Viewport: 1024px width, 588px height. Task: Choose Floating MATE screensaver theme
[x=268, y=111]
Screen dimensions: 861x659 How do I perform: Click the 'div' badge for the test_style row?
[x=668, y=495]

# # # # # # #

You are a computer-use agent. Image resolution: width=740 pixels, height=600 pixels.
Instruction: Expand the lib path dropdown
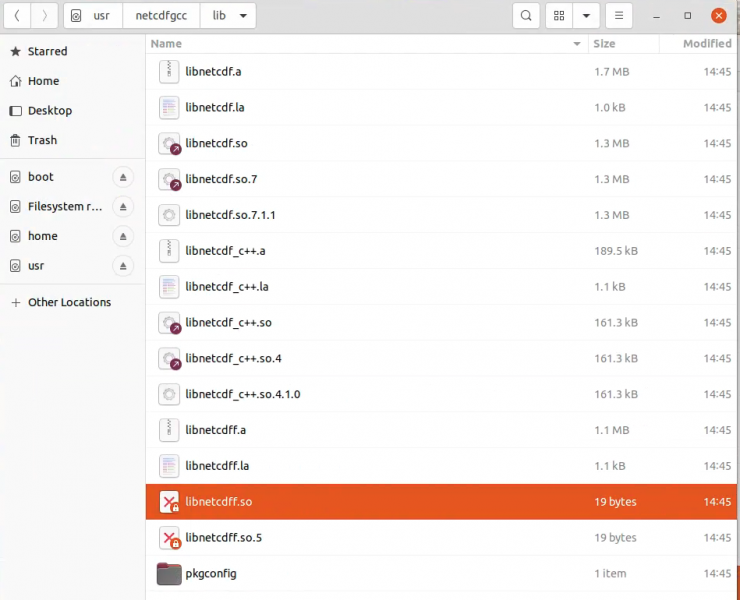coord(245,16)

# # # # # # #

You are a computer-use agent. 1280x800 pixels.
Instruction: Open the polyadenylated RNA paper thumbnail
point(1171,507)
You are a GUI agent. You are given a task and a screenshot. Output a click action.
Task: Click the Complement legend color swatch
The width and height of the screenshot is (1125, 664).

# # # # # # #

Activity: Copy out only the lines of the records above from the one with "Task: Click the" through the one with "The width and", exactly as they stand, both included.

Reply:
Task: Click the Complement legend color swatch
The width and height of the screenshot is (1125, 664).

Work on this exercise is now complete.